Directions ▸
(1) Using the clinic branding text, answer the following:
(a) In what format is the project presented?
(b) What age range is given for the intended audience?
(c) What kind of reference does the feedback say the colors need?
(2) Summarize the clinic branding text in two sentences.
(3) Rewrite the clinic branding text between "They wanted their" and "on different substrates.", inclusive, replacing "vibrant" with "lively".

Passage shown ▸
....

Acupunture clinic branding and identity

Concept: Acupunture clinic branding and identity

Format: Digital & print

Audience: Pregnant women aged approx 25-35, looking for natural relief from nausea and other pregancy symptoms, that are located in the city.

Your Experience Level: Student/part-time professional

Nature of Job: Self-directed project for a fictitious client

Purpose or Goal: My client needed a new mark that would better represent the values of their small business and also to attract their preferred customers: pregnant women.

They wanted their new identity to be vibrant, positive and uplifting while also being elegant.

My thinking was to draw on inspiration from existing marks and branding from natural skincare and beauty products (hence the typeface of the “Z” monogram); As I think those are products that demographic would likely use.

I also thought it was important to create mark that had a visual relationship to acupunture as my clients business isn’t well known and they’re operating in a very competitive market.

Let me know if you think I hit the mark or how I could do better!

Please be brutally honest, the only way I’ll grow is from the feedback!

The details in dots and needles and all that will be lost in print, or in danger of being lost, plus a nightmare to embroider or use somewhere else on different substrates.

Your colours need to be appropriately named, Navy Blue is not good enough, it needs a Pantone reference or a RIP could mix it up in print.

....

Material provided ▸
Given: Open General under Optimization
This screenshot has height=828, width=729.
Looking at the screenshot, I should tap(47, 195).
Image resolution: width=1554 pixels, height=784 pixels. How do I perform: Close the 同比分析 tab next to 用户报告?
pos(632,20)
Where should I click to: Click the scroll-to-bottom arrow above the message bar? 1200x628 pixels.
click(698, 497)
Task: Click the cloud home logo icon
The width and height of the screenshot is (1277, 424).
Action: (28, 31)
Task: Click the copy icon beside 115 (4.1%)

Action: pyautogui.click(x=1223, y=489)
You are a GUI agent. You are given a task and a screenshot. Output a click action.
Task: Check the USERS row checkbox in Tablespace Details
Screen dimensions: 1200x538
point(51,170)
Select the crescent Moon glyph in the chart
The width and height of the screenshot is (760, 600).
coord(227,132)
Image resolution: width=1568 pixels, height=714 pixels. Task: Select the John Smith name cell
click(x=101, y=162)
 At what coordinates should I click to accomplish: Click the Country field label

....

Responses to the exercise ▸
(1)
(a) Digital and print.
(b) Approximately 25 to 35.
(c) A Pantone reference.

(2) A self-directed project for a fictitious acupuncture clinic creates a new mark meant to attract pregnant women aged about 25 to 35 and to look vibrant, positive, uplifting and elegant. The designer drew on natural skincare and beauty branding and linked the mark visually to acupuncture, while the feedback warns that the fine dot and needle details may be lost in print and embroidery and that the colors need Pantone references.

(3)
They wanted their new identity to be lively, positive and uplifting while also being elegant.

My thinking was to draw on inspiration from existing marks and branding from natural skincare and beauty products (hence the typeface of the “Z” monogram); As I think those are products that demographic would likely use.

I also thought it was important to create mark that had a visual relationship to acupunture as my clients business isn’t well known and they’re operating in a very competitive market.

Let me know if you think I hit the mark or how I could do better!

Please be brutally honest, the only way I’ll grow is from the feedback!

The details in dots and needles and all that will be lost in print, or in danger of being lost, plus a nightmare to embroider or use somewhere else on different substrates.